▶ Text provided:
* START *
The Day of the Wolves is a 1971 heist movie starring Richard Egan and directed, written and produced by Ferde Grofe Jr. the son of the renowned composer who had previously worked in the Philippine film industry. It was the first movie to be made on location in the new town of Lake Havasu City, Arizona. This was the last feature film made by actress Martha Hyer and was also the last film made by actor Percy Helton who died about five months after filming wrapped (Helton's last released film was Legend of the Northwest, released in 1978 but made in the 1960s and shelved for a decade).

Synopsis 
Pete Anderson (Richard Egan) is chief of police of a small western town, Wellerton. Anderson has a run-in with the son of a council official (played by Len Travis and John Dennis respectively), who gets him fired. His warnings that the town is vulnerable to a criminal takeover were considered scaremongering.

Meanwhile, a group of thieves is being anonymously summoned to a ghost town in the desert by a criminal mastermind. Each is promised a minimum of $50,000 for participating in a heist, must wear a beard to disguise his appearance, and is blindfolded during the journey, so as not to be aware of the location of the site. The thieves are assigned a number from one to seven (#1 being the mastermind). They are asked to wear gloves for the duration of the exploit and must not reveal any personal information about themselves, so as not to provide evidence that could lead back to them.

They are shown a map of Wellerton and told that they will fleece the entire town. The criminals are issued black jumpsuits and submachine guns and use the ghost town to train for the heist. Members of the team will destroy a bridge connecting the town to the main highway, destroy the telephone communications of the town and capture all the police officers.

Anderson hands over the running of Wellerton's police department to his deputy (John Lupton), and seeks the comfort of his wife Maggie (Martha Hyer) and young son Will (Steve Manone). He is considering for the family to leave town, and create a new life for themselves elsewhere. Maggie has reservations about this course of action.
* END *
▶ Provided material:
* START *
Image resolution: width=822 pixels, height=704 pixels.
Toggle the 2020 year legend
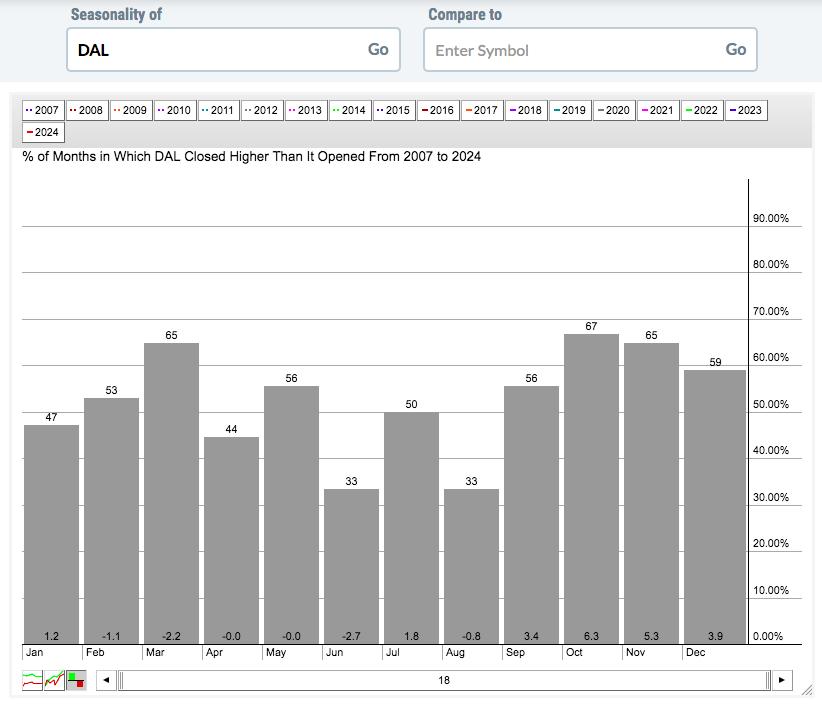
* END *
▶ Exercise task 1:
From the article on The Day of the Wolves above, write out the passage from "Meanwhile, a group" up to and including "back to them." word for word.
▶ Exercise task 2:
List every actor or actress the article on The Day of the Wolves names.

▶ Task output 1:
Meanwhile, a group of thieves is being anonymously summoned to a ghost town in the desert by a criminal mastermind. Each is promised a minimum of $50,000 for participating in a heist, must wear a beard to disguise his appearance, and is blindfolded during the journey, so as not to be aware of the location of the site. The thieves are assigned a number from one to seven (#1 being the mastermind). They are asked to wear gloves for the duration of the exploit and must not reveal any personal information about themselves, so as not to provide evidence that could lead back to them.

▶ Task output 2:
Richard Egan
Martha Hyer
Percy Helton
Len Travis
John Dennis
John Lupton
Steve Manone